Art. 3° Fornecedor é toda pessoa física ou jurídica, pública ou privada, nacional ou estrangeira, bem como os entes despersonalizados, que desenvolvem atividade de produção, montagem, criação, construção, transformação, importação, exportação, distribuição ou comercialização de produtos ou prestação de serviços.

§ 2° Serviço é qualquer atividade fornecida no mercado de consumo, mediante remuneração, inclusive as de natureza bancária, financeira, de crédito e securitária, salvo as decorrentes das relações de caráter trabalhista. - grifei.

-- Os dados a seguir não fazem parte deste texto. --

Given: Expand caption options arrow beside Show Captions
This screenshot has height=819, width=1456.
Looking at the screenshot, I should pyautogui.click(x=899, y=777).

Desta forma, não restam dúvidas de que é aplicável às operações bancárias o Código de Defesa do Consumidor, entendimento, inclusive, sumulado pelo Superior Tribunal de Justiça, na Súmula 297, in verbis:

Súmula 297: O Código de Defesa do Consumidor é aplicável às instituições financeiras.

Portanto, a responsabilidade contratual do banco é objetiva, respondendo, independentemente de culpa, pela reparação dos danos causados a seus clientes por defeitos/falhas decorrentes dos serviços que lhes presta, conforme dispõe o art. 14 do CDC:

O fornecedor de serviços responde, independentemente da existência de culpa, pela reparação dos danos causados aos consumidores por defeitos relativos à prestação dos serviços, bem como por informações insuficientes ou inadequadas sobre sua fruição e riscos. – grifei.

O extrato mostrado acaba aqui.